Let’s all admit it: one of the most powerful draws to a college campus is the campus tour. It is a massive swaying point in many people’s college decisions, and USC capitalizes on that fact by making tour guides the best they possibly can be.
That’s why I’m here, and that’s why I applied to be a Student Ambassador for the Admission Center… on top of being a Viterbi Ambassador as well.
Albeit a hectic job, working with prospective students is a lot of fun. Obviously the best part of the job is giving tours, where I get to let my personality shine while showing prospective students around campus (and of course incorporating some terrible jokes along the way). I’ve given tours to people from all over the world, ranging from South Los Angeles to India.
One of the least mentioned parts of becoming a Student Ambassador is the training process. To be a USC Tour Guide, you have to undergo a 15 week training process that involves weekly quizzes, a 22 page written final, a presentation approval, and three separate tour approvals. During the time as a trainee, I spent 7 hours per week in the office (either working, taking quizzes, or being trained), and multiple hours outside the office either practicing my tour with coworkers or memorizing a staggering amount of information about every professional school at USC. But the payoff is definitely noticeable: not only do I know about some of the lesser known (yet absolutely amazing) programs on our campus, but I also can navigate this campus forwards and backwards, taking both the scenic and quickest routes.
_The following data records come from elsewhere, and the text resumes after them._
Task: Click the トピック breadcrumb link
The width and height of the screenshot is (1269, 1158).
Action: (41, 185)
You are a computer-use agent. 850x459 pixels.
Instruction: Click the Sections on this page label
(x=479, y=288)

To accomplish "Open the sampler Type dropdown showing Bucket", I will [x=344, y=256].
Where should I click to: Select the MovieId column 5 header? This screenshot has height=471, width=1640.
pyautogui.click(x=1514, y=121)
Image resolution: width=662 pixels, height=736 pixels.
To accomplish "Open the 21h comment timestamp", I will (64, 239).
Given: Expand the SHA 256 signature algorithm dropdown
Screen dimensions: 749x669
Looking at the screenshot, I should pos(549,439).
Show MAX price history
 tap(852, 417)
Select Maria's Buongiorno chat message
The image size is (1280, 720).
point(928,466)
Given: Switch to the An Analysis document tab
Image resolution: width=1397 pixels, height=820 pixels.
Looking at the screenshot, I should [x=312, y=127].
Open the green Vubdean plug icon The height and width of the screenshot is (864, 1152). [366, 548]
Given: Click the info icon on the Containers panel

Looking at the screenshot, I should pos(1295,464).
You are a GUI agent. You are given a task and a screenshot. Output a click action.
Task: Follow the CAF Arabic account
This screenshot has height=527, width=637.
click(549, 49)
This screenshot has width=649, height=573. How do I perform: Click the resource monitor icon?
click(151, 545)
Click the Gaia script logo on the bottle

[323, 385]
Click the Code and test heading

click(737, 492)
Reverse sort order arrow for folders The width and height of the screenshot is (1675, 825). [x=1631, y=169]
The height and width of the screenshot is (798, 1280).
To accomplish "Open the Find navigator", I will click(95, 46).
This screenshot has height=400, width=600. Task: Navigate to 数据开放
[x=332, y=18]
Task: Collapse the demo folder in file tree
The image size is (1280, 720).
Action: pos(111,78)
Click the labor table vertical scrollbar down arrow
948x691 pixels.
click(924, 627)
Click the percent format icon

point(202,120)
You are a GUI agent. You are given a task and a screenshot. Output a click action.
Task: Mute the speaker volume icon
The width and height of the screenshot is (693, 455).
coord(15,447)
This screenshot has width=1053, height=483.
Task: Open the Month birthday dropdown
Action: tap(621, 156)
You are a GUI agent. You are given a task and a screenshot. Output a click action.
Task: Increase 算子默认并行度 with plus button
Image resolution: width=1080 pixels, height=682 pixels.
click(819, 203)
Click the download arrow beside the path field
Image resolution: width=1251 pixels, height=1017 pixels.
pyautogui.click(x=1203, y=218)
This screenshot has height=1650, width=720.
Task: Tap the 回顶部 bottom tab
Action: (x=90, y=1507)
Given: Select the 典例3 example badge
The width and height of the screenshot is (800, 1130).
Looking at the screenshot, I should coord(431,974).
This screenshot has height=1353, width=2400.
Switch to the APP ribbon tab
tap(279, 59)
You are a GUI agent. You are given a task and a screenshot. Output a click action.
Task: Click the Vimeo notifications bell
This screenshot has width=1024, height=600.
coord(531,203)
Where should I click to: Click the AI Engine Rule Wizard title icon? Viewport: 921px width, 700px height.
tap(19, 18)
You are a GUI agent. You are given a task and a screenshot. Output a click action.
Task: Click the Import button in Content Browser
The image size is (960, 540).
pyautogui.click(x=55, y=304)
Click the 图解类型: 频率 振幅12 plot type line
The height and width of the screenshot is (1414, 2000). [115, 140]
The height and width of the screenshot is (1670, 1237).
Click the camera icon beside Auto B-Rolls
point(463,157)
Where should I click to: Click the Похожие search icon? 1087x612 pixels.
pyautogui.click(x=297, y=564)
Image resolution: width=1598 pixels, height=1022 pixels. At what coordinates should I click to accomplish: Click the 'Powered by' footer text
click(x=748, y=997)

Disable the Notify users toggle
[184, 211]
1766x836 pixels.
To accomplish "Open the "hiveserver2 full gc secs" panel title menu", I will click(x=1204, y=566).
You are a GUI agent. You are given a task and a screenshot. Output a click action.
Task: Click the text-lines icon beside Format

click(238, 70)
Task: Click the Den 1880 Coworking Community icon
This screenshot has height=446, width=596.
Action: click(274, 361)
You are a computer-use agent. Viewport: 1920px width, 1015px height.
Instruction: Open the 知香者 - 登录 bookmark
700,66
I get to watch prospective students look around our campus somewhat in awe, internalizing the information I’m spewing at a rapid-fire pace, all the while becoming excited about the idea of life at a university in general. I have made some of my closest friends through the job and often take quick excursions to the ice cream shop Salt & Straw (which has become an Admission Center tradition), or weekend trips to places like Lake Arrowhead or Dockweiler State Beach.
It is very daunting on paper, but the reward is absolutely worth it. When giving a tour, you can tell when you connect with a prospective student or when their eyes light up and they think they’ve found their future home. On so many occasions, I have had my freshmen friends ask me to thank their tour guides for convincing them to come to USC, and I am looking forward to experiencing that starting in the fall semester. This past week, I had a guest from my first ever tour come up to me and thank me for helping them find their home for the next four years…there is no experience that is more humbling or heartwarming.
If you are like myself and found yourself personally touched or impacted by a college tour you took, I’d recommend applying to become a tour guide. Not only do you have the amazing opportunity to give back to prospective students, but you will also meet some of the zaniest, funniest, and most passionate students the university has to offer.